This week's government release of trade data highlights a stunning decline in U.S. exports to Korea, a rise in imports, and a ballooning of the U.S. trade deficit under the Korea Free Trade Agreement (FTA).  With such sorry results emerging from the Korea deal, it's little wonder that 178 Democrats and Republicans this week rejected Obama's bid to Fast Track through Congress another FTA -- the sweeping Trans-Pacific Partnership (TPP).  

U.S. goods exports to Korea fell 8 percent and imports from Korea grew 8 percent under the first 18 months of the Korea deal, relative to the 18 months before the deal took effect. The shift provoked an incredible 56 percent growth in the U.S. trade deficit with Korea in the FTA’s first year and a half.

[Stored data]
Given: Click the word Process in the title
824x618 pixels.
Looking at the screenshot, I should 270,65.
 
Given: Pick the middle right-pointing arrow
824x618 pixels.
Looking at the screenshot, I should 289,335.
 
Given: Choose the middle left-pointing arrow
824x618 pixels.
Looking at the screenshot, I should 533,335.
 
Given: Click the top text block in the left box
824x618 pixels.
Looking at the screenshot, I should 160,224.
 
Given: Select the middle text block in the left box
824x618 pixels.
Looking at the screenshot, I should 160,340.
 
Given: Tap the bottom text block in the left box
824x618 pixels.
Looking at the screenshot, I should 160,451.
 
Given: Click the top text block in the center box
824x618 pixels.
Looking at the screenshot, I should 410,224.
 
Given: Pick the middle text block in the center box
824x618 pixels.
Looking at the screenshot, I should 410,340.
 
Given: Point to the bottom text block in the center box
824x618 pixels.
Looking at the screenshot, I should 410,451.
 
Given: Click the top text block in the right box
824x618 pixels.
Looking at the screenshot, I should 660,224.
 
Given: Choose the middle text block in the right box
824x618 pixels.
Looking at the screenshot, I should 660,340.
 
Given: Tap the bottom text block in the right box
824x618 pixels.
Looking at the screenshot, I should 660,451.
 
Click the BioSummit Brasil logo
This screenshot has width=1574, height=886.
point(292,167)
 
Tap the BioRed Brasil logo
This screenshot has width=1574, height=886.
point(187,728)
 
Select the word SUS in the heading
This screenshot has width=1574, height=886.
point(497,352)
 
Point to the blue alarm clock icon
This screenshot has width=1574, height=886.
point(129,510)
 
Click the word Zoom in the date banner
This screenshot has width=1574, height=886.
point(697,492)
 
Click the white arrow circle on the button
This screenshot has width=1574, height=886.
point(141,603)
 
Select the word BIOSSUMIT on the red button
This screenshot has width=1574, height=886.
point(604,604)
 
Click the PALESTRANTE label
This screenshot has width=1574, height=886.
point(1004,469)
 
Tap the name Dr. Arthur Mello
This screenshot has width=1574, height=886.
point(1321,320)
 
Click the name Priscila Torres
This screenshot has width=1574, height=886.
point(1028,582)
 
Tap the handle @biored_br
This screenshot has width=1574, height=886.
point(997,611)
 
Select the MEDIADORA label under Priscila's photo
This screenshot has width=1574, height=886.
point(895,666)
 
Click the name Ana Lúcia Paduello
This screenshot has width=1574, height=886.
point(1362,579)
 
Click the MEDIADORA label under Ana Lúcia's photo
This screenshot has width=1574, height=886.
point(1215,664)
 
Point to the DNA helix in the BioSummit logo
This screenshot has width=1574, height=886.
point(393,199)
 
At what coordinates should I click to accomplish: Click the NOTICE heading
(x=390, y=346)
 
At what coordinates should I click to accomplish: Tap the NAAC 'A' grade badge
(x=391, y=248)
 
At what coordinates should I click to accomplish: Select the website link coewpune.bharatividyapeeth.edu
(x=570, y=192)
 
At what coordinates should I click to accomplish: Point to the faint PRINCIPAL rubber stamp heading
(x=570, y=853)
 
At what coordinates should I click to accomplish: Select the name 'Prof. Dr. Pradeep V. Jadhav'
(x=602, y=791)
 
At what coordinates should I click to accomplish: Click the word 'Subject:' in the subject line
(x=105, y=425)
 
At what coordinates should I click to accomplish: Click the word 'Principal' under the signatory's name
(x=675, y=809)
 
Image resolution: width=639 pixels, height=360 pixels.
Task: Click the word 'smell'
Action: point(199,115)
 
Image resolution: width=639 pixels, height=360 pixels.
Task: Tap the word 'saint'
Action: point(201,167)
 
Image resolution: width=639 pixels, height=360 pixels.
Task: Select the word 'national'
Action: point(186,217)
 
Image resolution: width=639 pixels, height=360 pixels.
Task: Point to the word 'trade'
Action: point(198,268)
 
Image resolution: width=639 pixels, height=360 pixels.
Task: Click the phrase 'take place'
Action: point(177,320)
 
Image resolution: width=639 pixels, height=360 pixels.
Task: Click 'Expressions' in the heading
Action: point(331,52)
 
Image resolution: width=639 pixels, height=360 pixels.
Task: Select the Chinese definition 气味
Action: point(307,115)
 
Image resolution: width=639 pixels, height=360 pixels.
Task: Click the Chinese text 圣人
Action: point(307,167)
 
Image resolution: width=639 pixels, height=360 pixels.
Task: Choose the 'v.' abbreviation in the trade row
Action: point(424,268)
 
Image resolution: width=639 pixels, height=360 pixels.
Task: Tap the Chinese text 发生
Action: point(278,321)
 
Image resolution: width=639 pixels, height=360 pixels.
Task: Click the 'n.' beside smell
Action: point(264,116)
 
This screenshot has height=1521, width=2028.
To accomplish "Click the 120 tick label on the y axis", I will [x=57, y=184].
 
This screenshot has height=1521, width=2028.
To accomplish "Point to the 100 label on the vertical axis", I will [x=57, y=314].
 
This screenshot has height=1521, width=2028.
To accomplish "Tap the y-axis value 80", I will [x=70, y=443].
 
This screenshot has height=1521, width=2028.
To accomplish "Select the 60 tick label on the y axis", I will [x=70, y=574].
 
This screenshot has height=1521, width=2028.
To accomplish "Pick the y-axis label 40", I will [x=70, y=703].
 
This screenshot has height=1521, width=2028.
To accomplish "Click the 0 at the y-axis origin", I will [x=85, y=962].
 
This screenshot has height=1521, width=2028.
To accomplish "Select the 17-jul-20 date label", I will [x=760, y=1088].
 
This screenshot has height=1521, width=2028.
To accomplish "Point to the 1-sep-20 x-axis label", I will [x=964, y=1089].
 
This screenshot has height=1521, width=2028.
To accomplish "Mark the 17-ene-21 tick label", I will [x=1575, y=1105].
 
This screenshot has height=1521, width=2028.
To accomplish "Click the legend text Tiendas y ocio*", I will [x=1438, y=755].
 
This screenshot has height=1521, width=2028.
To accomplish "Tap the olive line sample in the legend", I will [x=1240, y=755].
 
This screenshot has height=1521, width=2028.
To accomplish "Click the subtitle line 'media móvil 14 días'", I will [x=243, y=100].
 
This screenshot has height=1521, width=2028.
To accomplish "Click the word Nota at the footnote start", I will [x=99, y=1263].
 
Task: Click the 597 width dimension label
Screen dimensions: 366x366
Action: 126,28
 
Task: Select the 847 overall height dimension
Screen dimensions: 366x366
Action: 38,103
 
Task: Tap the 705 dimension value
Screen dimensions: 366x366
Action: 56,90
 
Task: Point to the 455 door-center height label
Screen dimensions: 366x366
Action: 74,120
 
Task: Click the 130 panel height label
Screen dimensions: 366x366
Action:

- What to work on
**A)** Answer these questions from the text on the U.S.-Korea trade deal:
(i) How many Democrats and Republicans rejected Obama's bid to Fast Track the Trans-Pacific Partnership?
(ii) By what percentage did U.S. goods exports to Korea fall under the first 18 months of the deal?
(iii) How much did the U.S. trade deficit with Korea grow in the FTA's first year and a half?
**B)** Continue the text on U.S. trade under the Korea Free Trade Agreement, starting after its final sentence.

- Replies
**A)**
(i) 178
(ii) 8 percent
(iii) 56 percent

**B)**
The Korea FTA’s abysmal record for U.S. jobs has been consistent: in 18 out of the 18 months since the deal took effect, U.S. exports to Korea have fallen below the average level seen in the year before the deal.  And in every single one of the 18 months since the FTA, the U.S. deficit with Korea has exceeded the average monthly deficit before the deal took effect (see graphs below). These losses amount to tens of thousands of lost U.S. jobs.

The disappointing data from the Korea FTA, a template for the TPP, is poised to generate even more congressional opposition to Obama’s request for Fast Track’s extraordinary authority to railroad the TPP through Congress on an expedited timeline with limited debate and no amendments.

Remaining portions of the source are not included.